Minority languages in the Nordics

Linguistic minorities have existed for centuries, such as the Finns and Sami in Sweden. Since 1960s minority languages have often been associated with immigration. Since 2000 and even before, policies with regard to minority languages have ranged from assimilation on the one hand, where the majority language is a necessity, to multicultural pluralism on the other, where minority languages are encouraged.

2019.02.08 | Thomas Hylland Eriksen

The European Council's poster for the The European Treaty of Regional or Minority Languages. Finland, Norway, Sweden and Denmark have all ratified it. Iceland has signed it but is yet to ratify it (as of February 2019).

All Nordic countries are based on an ethno-cultural identity which comprises the bulk of their respective populations, although all of them (except Iceland) have had linguistic minorities for centuries: Germans in Denmark, Finns and Saami in Sweden, Swedish speakers in Finland, and Saami in Norway. Although minorities are often relatively underprivileged, this is not always the case; Swedish speakers in Finland for centuries formed the elite of the country, Finland having been an integral part of the Swedish empire until 1809. Today, the country is officially bilingual, but Swedish is slowly losing ground, as English is becoming the second language of preference and young Finns of Swedish origin increasingly switch to Finnish as their first language. In the semi-autonomous Åland archipelago in the Baltic Sea, however, Swedish is the only official language. Faroese, which could be described as an intermediary language between Norwegian and Icelandic, cannot be regarded a minority language proper since it is universally spoken in the Faroe Islands and used in schools, the press and radio.

Linguistic diversity at risk from nation-building during 1800s and early 1900s

Apart from the Swedish-speaking Finns (finlandssvenskarna), linguistic minorities have found themselves in a precarious situation across the Nordic region since modern nation-building began in the late eighteenth century. Until then, minorities had largely been left to their own devices in matters of language. With the new requirements of national educational systems, obligatory military service etc., there was increasing pressure on the minorities to assimilate. This was felt particularly strongly in the Saami speaking areas from the late nineteenth century until the mid-twentieth century. Several Saami dialects or languages were nearly exterminated, but have since been revived with varying success due to the emergence of a strong Saami ethno-political movement.

**Set task 1:** Put the records between the line holding "This screenshot has width=1568, height=338." and the line holding "Click the Save", inclusive, into a two-column CSV with the headers instruction and response. Each request gets one row, with its text and its answer each in a single quoted field and line breaks turned into spaces.
The text above and the records after it come from separate, unrelated sources.

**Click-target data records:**
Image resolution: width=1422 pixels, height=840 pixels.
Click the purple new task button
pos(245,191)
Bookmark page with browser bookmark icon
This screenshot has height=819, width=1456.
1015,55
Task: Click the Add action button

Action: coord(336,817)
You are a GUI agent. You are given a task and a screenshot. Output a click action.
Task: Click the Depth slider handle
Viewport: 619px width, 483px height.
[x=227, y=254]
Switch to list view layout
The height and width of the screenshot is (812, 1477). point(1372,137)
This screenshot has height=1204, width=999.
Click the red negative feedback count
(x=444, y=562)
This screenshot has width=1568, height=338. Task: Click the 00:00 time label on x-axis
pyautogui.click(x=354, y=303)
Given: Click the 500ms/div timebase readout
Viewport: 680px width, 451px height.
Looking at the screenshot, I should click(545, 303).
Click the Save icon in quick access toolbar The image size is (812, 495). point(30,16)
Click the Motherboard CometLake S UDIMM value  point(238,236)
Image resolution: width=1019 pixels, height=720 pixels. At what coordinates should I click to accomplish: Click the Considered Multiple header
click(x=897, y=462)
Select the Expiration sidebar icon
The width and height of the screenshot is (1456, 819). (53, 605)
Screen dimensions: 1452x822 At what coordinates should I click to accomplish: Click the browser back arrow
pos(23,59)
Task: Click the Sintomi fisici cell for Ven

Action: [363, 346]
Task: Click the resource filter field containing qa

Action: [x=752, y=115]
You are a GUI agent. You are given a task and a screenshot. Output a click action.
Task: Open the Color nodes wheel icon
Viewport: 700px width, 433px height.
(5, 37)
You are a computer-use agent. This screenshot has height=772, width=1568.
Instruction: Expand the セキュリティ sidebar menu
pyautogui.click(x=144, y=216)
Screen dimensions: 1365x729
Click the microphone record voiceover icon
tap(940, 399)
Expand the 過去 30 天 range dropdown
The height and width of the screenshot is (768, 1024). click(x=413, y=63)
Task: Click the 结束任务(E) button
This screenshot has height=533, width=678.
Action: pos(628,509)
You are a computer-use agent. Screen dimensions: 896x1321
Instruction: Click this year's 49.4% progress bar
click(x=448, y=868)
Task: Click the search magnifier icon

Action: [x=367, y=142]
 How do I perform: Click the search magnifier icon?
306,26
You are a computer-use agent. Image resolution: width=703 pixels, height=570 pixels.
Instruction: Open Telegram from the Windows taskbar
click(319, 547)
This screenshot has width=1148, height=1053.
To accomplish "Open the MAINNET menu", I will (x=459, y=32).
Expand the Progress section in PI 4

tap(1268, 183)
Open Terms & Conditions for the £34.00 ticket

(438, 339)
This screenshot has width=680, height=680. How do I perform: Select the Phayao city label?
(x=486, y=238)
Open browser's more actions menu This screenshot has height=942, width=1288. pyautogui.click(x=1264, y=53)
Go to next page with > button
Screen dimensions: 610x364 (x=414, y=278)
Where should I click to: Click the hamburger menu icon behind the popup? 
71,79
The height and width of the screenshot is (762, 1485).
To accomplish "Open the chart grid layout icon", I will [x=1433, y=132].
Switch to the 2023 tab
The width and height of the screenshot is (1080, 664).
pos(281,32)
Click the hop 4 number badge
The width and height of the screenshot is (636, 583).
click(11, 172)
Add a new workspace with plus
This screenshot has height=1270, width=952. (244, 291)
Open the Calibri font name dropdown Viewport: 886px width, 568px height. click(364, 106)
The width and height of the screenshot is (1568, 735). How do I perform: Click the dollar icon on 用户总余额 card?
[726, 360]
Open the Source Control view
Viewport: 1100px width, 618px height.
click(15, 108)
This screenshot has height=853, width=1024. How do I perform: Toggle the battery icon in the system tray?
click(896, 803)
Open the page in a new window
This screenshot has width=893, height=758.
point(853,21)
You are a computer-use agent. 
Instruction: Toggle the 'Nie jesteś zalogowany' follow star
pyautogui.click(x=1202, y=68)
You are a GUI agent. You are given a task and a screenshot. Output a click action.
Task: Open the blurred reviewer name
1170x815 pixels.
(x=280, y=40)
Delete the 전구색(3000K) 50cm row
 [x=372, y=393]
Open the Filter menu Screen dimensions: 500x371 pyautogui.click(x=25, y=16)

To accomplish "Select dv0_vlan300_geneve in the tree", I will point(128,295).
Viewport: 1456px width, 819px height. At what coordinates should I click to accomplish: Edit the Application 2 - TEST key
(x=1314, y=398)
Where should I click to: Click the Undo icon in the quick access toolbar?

**Set task 2:** Decide whether each statement agrees with the text on Nordic minority languages. Answer yes or no, and quote the deciding words of the text. (a) Iceland has ratified the European Treaty of Regional or Minority Languages. (b) Swedish is the only official language in the Åland archipelago. (c) Finland was part of the Swedish empire until 1809.

**Result 1:**
instruction,response
"This screenshot has width=1568, height=338. Task: Click the 00:00 time label on x-axis","pyautogui.click(x=354, y=303)"
"Given: Click the 500ms/div timebase readout Viewport: 680px width, 451px height.","Looking at the screenshot, I should click(545, 303)."
"Click the Save icon in quick access toolbar The image size is (812, 495).","point(30,16)"

**Result 2:**
(a) No: "Iceland has signed it but is yet to ratify it (as of February 2019)."
(b) Yes: "In the semi-autonomous Åland archipelago in the Baltic Sea, however, Swedish is the only official language."
(c) Yes: "Finland having been an integral part of the Swedish empire until 1809."